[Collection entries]
_ _ _ _ _
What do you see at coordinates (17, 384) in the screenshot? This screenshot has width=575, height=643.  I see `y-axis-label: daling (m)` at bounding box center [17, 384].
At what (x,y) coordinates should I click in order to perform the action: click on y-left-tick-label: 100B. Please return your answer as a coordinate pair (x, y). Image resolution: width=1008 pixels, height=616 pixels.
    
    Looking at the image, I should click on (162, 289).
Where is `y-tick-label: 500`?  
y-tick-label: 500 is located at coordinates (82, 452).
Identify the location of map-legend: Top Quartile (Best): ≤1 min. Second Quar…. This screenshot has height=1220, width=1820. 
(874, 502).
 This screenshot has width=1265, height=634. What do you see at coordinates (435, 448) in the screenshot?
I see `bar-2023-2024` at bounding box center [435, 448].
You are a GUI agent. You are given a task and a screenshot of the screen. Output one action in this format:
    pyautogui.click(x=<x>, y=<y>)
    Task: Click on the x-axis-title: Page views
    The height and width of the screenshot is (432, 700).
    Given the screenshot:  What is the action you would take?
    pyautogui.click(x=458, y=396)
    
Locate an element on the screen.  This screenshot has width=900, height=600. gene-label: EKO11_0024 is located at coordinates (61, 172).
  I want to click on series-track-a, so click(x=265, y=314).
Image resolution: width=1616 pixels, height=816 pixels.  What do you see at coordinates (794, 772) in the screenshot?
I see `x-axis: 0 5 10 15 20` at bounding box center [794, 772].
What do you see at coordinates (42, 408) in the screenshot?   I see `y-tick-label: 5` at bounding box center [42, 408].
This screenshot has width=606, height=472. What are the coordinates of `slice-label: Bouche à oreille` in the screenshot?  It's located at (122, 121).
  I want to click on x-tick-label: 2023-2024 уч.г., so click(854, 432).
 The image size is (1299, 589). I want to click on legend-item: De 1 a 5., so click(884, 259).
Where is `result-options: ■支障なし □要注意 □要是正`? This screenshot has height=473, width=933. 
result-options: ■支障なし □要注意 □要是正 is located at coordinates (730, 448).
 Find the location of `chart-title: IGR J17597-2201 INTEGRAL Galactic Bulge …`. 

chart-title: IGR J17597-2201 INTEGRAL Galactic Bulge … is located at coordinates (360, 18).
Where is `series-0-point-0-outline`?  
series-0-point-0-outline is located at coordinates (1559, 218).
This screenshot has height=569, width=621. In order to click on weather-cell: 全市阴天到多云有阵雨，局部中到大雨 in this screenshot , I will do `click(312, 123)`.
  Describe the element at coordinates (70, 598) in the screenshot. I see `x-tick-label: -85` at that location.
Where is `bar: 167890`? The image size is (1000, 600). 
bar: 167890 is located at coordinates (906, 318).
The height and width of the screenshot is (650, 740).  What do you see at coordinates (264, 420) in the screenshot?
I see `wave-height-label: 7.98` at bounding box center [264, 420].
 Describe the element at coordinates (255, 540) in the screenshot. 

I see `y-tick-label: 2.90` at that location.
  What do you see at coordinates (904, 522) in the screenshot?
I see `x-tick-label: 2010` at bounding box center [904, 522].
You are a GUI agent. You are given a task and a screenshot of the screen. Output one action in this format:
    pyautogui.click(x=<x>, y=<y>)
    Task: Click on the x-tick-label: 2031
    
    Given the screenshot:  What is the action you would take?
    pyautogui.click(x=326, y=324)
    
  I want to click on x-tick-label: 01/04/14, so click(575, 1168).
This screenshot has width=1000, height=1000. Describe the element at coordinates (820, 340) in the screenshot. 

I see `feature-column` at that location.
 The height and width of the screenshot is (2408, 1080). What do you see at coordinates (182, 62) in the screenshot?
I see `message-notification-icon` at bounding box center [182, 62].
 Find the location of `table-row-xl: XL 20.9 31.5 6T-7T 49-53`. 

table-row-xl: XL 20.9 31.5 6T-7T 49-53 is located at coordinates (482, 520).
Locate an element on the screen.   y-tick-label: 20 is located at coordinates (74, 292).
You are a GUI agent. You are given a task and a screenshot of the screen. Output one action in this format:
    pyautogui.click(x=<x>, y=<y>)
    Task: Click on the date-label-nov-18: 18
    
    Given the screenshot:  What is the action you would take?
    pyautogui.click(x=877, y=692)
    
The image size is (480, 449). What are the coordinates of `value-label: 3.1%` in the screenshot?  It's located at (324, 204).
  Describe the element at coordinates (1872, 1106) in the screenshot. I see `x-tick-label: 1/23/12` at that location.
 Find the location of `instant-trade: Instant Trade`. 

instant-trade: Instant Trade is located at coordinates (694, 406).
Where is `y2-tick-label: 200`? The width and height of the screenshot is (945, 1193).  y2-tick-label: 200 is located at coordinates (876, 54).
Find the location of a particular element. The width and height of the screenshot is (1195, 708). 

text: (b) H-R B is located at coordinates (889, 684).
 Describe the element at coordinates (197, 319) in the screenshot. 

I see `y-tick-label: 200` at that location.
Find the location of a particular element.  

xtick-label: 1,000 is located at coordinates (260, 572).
_ _ _ _ _
[BRIEF]
Copy out all the lines above, substituting "Locate" for every occurrence of "Find the location of" and leaving everything else unchanged.

[RESULT OF THIS EXERCISE]
What do you see at coordinates (17, 384) in the screenshot? This screenshot has width=575, height=643.  I see `y-axis-label: daling (m)` at bounding box center [17, 384].
At what (x,y) coordinates should I click in order to perform the action: click on y-left-tick-label: 100B. Please return your answer as a coordinate pair (x, y). Image resolution: width=1008 pixels, height=616 pixels.
    
    Looking at the image, I should click on (162, 289).
Where is `y-tick-label: 500`?  
y-tick-label: 500 is located at coordinates (82, 452).
Identify the location of map-legend: Top Quartile (Best): ≤1 min. Second Quar…. This screenshot has height=1220, width=1820. 
(874, 502).
 This screenshot has width=1265, height=634. What do you see at coordinates (435, 448) in the screenshot?
I see `bar-2023-2024` at bounding box center [435, 448].
You are a GUI agent. You are given a task and a screenshot of the screen. Output one action in this format:
    pyautogui.click(x=<x>, y=<y>)
    Task: Click on the x-axis-title: Page views
    The height and width of the screenshot is (432, 700).
    Given the screenshot:  What is the action you would take?
    pyautogui.click(x=458, y=396)
    
Locate an element on the screen.  This screenshot has width=900, height=600. gene-label: EKO11_0024 is located at coordinates (61, 172).
  I want to click on series-track-a, so click(x=265, y=314).
Image resolution: width=1616 pixels, height=816 pixels.  What do you see at coordinates (794, 772) in the screenshot?
I see `x-axis: 0 5 10 15 20` at bounding box center [794, 772].
What do you see at coordinates (42, 408) in the screenshot?   I see `y-tick-label: 5` at bounding box center [42, 408].
This screenshot has width=606, height=472. What are the coordinates of `slice-label: Bouche à oreille` in the screenshot?  It's located at (122, 121).
  I want to click on x-tick-label: 2023-2024 уч.г., so click(854, 432).
 The image size is (1299, 589). I want to click on legend-item: De 1 a 5., so click(884, 259).
Where is `result-options: ■支障なし □要注意 □要是正`? This screenshot has height=473, width=933. 
result-options: ■支障なし □要注意 □要是正 is located at coordinates (730, 448).
 Locate `chart-title: IGR J17597-2201 INTEGRAL Galactic Bulge …`. 

chart-title: IGR J17597-2201 INTEGRAL Galactic Bulge … is located at coordinates (360, 18).
Where is `series-0-point-0-outline`?  
series-0-point-0-outline is located at coordinates (1559, 218).
This screenshot has height=569, width=621. In order to click on weather-cell: 全市阴天到多云有阵雨，局部中到大雨 in this screenshot , I will do `click(312, 123)`.
  Describe the element at coordinates (70, 598) in the screenshot. I see `x-tick-label: -85` at that location.
Where is `bar: 167890`? The image size is (1000, 600). 
bar: 167890 is located at coordinates (906, 318).
The height and width of the screenshot is (650, 740).  What do you see at coordinates (264, 420) in the screenshot?
I see `wave-height-label: 7.98` at bounding box center [264, 420].
 Describe the element at coordinates (255, 540) in the screenshot. 

I see `y-tick-label: 2.90` at that location.
  What do you see at coordinates (904, 522) in the screenshot?
I see `x-tick-label: 2010` at bounding box center [904, 522].
You are a GUI agent. You are given a task and a screenshot of the screen. Output one action in this format:
    pyautogui.click(x=<x>, y=<y>)
    Task: Click on the x-tick-label: 2031
    
    Given the screenshot:  What is the action you would take?
    pyautogui.click(x=326, y=324)
    
  I want to click on x-tick-label: 01/04/14, so click(575, 1168).
This screenshot has width=1000, height=1000. Describe the element at coordinates (820, 340) in the screenshot. 

I see `feature-column` at that location.
 The height and width of the screenshot is (2408, 1080). What do you see at coordinates (182, 62) in the screenshot?
I see `message-notification-icon` at bounding box center [182, 62].
 Locate `table-row-xl: XL 20.9 31.5 6T-7T 49-53`. 

table-row-xl: XL 20.9 31.5 6T-7T 49-53 is located at coordinates (482, 520).
Locate an element on the screen.   y-tick-label: 20 is located at coordinates (74, 292).
You are a GUI agent. You are given a task and a screenshot of the screen. Output one action in this format:
    pyautogui.click(x=<x>, y=<y>)
    Task: Click on the date-label-nov-18: 18
    
    Given the screenshot:  What is the action you would take?
    pyautogui.click(x=877, y=692)
    
The image size is (480, 449). What are the coordinates of `value-label: 3.1%` in the screenshot?  It's located at (324, 204).
  Describe the element at coordinates (1872, 1106) in the screenshot. I see `x-tick-label: 1/23/12` at that location.
 Locate `instant-trade: Instant Trade`. 

instant-trade: Instant Trade is located at coordinates (694, 406).
Where is `y2-tick-label: 200`? The width and height of the screenshot is (945, 1193).  y2-tick-label: 200 is located at coordinates (876, 54).
Locate a particular element. The width and height of the screenshot is (1195, 708). 

text: (b) H-R B is located at coordinates (889, 684).
 Describe the element at coordinates (197, 319) in the screenshot. 

I see `y-tick-label: 200` at that location.
Locate a particular element.  

xtick-label: 1,000 is located at coordinates (260, 572).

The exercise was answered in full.